何だろう?とじっと見ていると、大きな耳が見える。
「えっ、動物?!」
川へ入り抱き上げてみると、傷だらけの恐らく――狐のようである。
弱弱しくキュウ、と鳴き、抵抗するようにもがく。
「生きてる…よかったぁ。大人しくしててね、助けてあげるから」
沙月は慌てて自分の部屋へと運ぶと、傷の手当をした。
「それにしても白い毛色なんて珍しいなぁ…ほら飲みな、温かい山羊のお乳だよ」
器に指を浸して狐の口元へ持って行くと、最初はぺろぺろと指を舐めていたが、そのうち勢い良く器から飲み始めた。
「…いい子。ケガが治るまでここに居ていいからね」
乾いてふわふわになった狐の毛を優しく撫でると、狐は嬉しそうにキャンと鳴いた。
*
それから数日。
狐はみるみる元気を取り戻していき…そして今日、沙月が仕事を終えて部屋へ戻ると、狐の姿は忽然と消えていた。
「…あーあ、行っちゃったかぁ…。」
もうモフモフとした毛を撫でられないのは残念だが、元気になって良かった!と気を取り直して眠りについた。
*
目の前に、高貴な雰囲気を纏う白髪の美青年が優雅に微笑んでいる。
「沙月よ、この度は助けてもらって感謝する。お陰で元の姿に戻る事ができた」
「…は…?えっ…と…?きゃーーーー!不審者ーーーっ!」
思いきり大声を出すが、ふと周りを見ると部屋ではない、何もない真っ白な空間に立っているではないか。
「ここどこ?!あなた誰?!」
「こら大声を出すでない!耳がきーんとなる!…私は数日前にお前に助けられた狐だ」
よく見ると美青年には見覚えのある大きな耳があり、そしてしっぽがふわふわと揺れている。
恐る恐る手を伸ばししっぽを触ると…確かに、あの狐と同じ感触がした。
「…夢ね、うん、これは夢だ。」
「まぁ夢という事にしてもよい。とにかくだ、お前に恩返しをしようと思う」
「おんがえし」
「とはいえ、私もまだ完全に回復したわけではないからな…何でもという訳にはいかないが」
「いやいや、狐さんが元気になってくれたらそれで充分だよ。気にしないで」
「遠慮深いのだな…沙月は見た所、まだつがいがいないようだが?」
「つがい?結婚相手のこと?まだいないけど…」
「ふむ…よし、この群れの雄が皆お前に惚れるようにしてやろう!その中からお前の好きな雄を選べばよいではないか。ふん、さすが私」
「いやいや、群れって…雄って…狐さんは考え方がケモノなんだよなぁ…」
頭を抱える沙月を横目に至極ご満悦そうな美青年はニィっと笑うと、楽しみにしておるがよい。と沙月に向って手を伸ばした。
*
「――結構ですので!!!」
沙月は自分の叫び声で目が覚めた。
周りを見回すと、自分の部屋の寝台の上。
(やっぱり夢だったんだ…変な夢見ちゃったな…)
今日は仕事が休みなのでゆっくり寝ていようかと思っていたが、夢のせいで結局いつもの早朝に目が覚めてしまった。

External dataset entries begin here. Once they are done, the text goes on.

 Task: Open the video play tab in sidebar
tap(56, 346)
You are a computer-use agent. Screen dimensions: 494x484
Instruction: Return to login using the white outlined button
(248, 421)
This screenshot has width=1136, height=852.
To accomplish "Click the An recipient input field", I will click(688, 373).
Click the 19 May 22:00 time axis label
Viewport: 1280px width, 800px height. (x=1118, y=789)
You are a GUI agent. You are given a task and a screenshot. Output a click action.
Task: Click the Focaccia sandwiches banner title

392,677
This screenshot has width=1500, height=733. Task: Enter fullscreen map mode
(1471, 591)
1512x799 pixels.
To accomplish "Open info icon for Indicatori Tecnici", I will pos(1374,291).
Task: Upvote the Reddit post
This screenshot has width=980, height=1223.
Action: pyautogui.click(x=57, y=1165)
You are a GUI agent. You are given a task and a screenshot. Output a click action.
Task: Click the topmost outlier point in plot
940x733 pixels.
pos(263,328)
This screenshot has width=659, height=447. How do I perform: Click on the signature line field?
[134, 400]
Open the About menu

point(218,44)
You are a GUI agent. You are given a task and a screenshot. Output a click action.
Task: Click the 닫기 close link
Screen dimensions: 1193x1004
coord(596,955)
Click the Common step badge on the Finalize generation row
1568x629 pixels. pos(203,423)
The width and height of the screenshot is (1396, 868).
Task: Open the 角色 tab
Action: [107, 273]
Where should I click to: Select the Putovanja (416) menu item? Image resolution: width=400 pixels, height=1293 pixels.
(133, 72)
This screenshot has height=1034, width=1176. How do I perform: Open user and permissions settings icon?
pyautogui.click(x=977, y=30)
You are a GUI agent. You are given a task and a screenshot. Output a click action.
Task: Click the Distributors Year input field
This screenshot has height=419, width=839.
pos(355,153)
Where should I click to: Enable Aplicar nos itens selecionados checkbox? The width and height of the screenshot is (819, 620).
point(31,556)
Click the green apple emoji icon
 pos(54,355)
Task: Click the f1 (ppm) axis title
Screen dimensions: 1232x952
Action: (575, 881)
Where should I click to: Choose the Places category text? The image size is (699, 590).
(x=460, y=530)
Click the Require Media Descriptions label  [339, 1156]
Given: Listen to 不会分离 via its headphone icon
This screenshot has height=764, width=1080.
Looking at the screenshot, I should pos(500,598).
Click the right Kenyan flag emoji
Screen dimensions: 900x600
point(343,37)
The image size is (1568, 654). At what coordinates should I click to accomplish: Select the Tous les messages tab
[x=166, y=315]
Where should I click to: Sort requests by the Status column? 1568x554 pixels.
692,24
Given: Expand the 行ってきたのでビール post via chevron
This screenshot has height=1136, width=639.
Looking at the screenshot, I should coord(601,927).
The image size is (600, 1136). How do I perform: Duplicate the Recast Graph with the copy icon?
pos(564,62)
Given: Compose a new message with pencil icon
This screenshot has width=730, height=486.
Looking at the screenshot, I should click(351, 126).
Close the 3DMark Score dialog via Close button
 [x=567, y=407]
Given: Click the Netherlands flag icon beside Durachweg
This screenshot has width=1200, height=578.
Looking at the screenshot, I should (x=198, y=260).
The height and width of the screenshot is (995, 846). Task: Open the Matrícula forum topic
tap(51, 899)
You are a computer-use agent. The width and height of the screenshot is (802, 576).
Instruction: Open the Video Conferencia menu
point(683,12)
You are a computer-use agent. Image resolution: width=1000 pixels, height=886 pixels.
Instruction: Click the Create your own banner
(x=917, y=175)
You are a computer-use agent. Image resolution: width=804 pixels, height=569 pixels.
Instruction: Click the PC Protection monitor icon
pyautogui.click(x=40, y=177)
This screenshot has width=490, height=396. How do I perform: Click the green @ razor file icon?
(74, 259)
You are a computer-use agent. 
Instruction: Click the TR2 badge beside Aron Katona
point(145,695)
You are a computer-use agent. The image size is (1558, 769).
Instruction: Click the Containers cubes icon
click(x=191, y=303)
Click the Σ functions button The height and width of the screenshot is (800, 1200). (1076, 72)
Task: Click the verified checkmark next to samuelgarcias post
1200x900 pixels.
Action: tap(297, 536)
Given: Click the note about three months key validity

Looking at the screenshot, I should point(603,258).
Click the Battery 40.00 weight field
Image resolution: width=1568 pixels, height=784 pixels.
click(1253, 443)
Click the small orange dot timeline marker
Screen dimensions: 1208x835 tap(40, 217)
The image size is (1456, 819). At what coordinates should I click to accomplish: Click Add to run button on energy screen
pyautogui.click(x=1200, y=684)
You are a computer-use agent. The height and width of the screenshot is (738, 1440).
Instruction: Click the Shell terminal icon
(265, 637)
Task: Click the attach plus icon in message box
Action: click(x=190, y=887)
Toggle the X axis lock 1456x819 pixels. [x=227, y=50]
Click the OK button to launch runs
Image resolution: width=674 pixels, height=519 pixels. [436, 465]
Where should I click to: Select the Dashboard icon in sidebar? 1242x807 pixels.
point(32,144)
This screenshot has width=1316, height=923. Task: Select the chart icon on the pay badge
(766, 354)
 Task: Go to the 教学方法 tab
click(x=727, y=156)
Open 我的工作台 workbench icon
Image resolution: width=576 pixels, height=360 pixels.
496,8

(…はぁ。気分転換にお風呂に行こう。この時間なら誰もいないでしょ)
使用人用の寮から湯殿へ向かっていると…
「おはよう」
「騰様!おはようございます」
少し眠そうな騰が木刀を携えて歩いていた。
「これから鍛錬ですか?」
「あぁ。…そういえば今日は休みなのに早いな」
「えぇ、ちょっと変な夢を見てしまって…」
毎朝1人で鍛錬を行う騰と、使用人の仕事の為朝早く起きる沙月。
なんとなく毎朝道で会う。
そしてこうして二人で並んで歩きながらとりとめのない話をするのが、ここ最近の日課になっている。
「怖い夢か?」
「うーん、怖いというか…。あ!昨日、この間言ってた狐が元気になって出ていったんですよ。その狐が夢の中に出てきて、恩返ししてくれるって…ふふふっ」
「そうか、恩返しとはなんとも義理堅い狐だな。沙月も毎日良く看病したな。偉いぞ」
「…はい」
こうして話していると、いつも変わらない騰の表情が、ほんの少しだけ柔らかくなる。
沙月はその表情を見るのがとても好きだった。ちょっと得した気分になる。
(…それにしても騰様はいつもと全然態度も変わらないし、やっぱりあれは夢だったんだ。
まぁ当たり前だよね)
――しかし、異変は騰と別れた後から始まったのだった。
*
ふんふんと鼻歌混じりで湯殿の扉を開けると…
「――おやぁ?早いですねェ」
「と、殿!失礼しましたっ」
王騎が優雅に一人、湯船に浸かっていた。
「まぁまぁ沙月。せっかく来たのですから、一緒に朝風呂といきましょう。ほら、私は後ろを向いていますから入ってきなさい」
「…じゃあ、お言葉に甘えて…」
嫌とは言えず、言葉通り後ろを向いている王騎の背中を見ながらそっと湯船に入る。
自分も王騎に背を向け、ゆっくりと肩まで浸かった。
ジャボジャボと湯が落ちる音だけが響く。
なんとなく気恥ずかしいが、相手は王騎だ。変な事は起きないだろう。
「ふぅ…気持ちいい…」
「えぇ本当に」
「えっ」
すぐ背後から王騎の声がした。
振り向くと逞しい胸板が目の前にあり、上を向くと妖艶に微笑む王騎の顔。
(いつの間にこんな近くへ…一体どういう事?)
「あの、近い、です…」
どきどきしてお湯の中で一歩後ろへ下がると、王騎もまた一歩進む。
「あぁ…あなたは本当に可愛らしいですねぇ…」
するりと大きな手で頬や肩を撫でられると、なんだか体が熱をもったように熱くなる。
「殿、来ないで下さい!ダメですっ」
「逃げられると、追いたくなるのが男のサガというものですよォ?」
「追われると逃げたくなっちゃいますよ!」
「そんな所もますます可愛らしいですよ、沙月」
ついに風呂のふちに背が当たった。もうこれ以上下がれない。
「殿、あのっ…質問なんですが…何をするつもりですか?」
二人の距離はもうほとんどなく、既に素肌同士が密着している。
顔も近づいてきて、今にも唇が触れ合ってしまいそう。
(王騎様は尊敬しているし、素敵だけど、こんな急に、こんな所で…初めてはいや!)
「ンフゥ。私だって男なんですよ…?何だかあなたを見ていると高まってきて――」
「殿!いらっしゃいますか!!大至急お話が!!」
――突然大きな声が湯殿に響いた。
(ありがとう救世主~!!!)
「殿!います!ここにいますっ!」
沙月は大声で叫ぶと、「それじゃ私は失礼しますね!」と風呂のふちに置いてあった布を体に巻き付けて、そそくさと逃げだした。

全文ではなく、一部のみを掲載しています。